The British motor industry has been doing fantastic things with plastic for around seven decades. Naming Britain’s first fibreglass car isn’t easy; a piece in Autosport (1953) credits the Buckley MkX, which featured a plastic body built by Galt-Glass, while The Autocar points to the RGS Atalanta (pictured below) displayed at the 1953 Plastics Exhibition at Olympia.

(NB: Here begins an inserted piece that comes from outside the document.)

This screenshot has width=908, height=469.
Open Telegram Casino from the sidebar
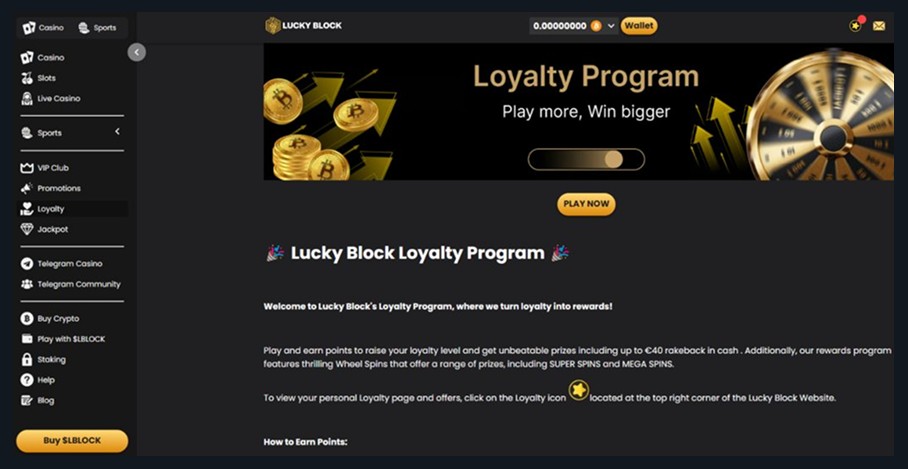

The history of fibreglass cars goes back even further. In his excellent book Excess All Areas: British Kit Cars of the 1970s, Richard Heseltine charts the use of fibreglass in the United States, kickstarted in 1936 by the Owens-Illinois glass company and its pioneering use of continuous fibres of glass, using the trade name ‘Fiberglas’.

RGS Atalanta
1953 RGS Atalanta. Photo: Bonhams

Five years later, Henry Ford unveiled the ‘Soybean Car’, which utilised 14 plastic panels attached to a steel tubular frame. According to The Henry Ford Museum of American Innovation, the ingredients included soybeans, wheat, hemp, flax and ramie; a vegan-friendly Ford before vegan-friendly cars were a thing.

Today, the use of fibreglass is synonymous with the British specialist and sports car industries, but as our list of some notable plastic cars reveals, it’s a truly global affair.

1953 Chevrolet Corvette

1953 Chevrolet Corvette assembly
Photo: Chevrolet

The American Bill Tritt had been building fibreglass boats for two years when he was approached by friend Major Ken Brooks. Tritt was tasked with creating a European-style roadster based on the chassis of an old Willys Jeep, which Brooks’ wife refused to travel in. The result was the Brooks Boxer, which became the Glasspar G2, a car credited as being the world’s first fibreglass sports car.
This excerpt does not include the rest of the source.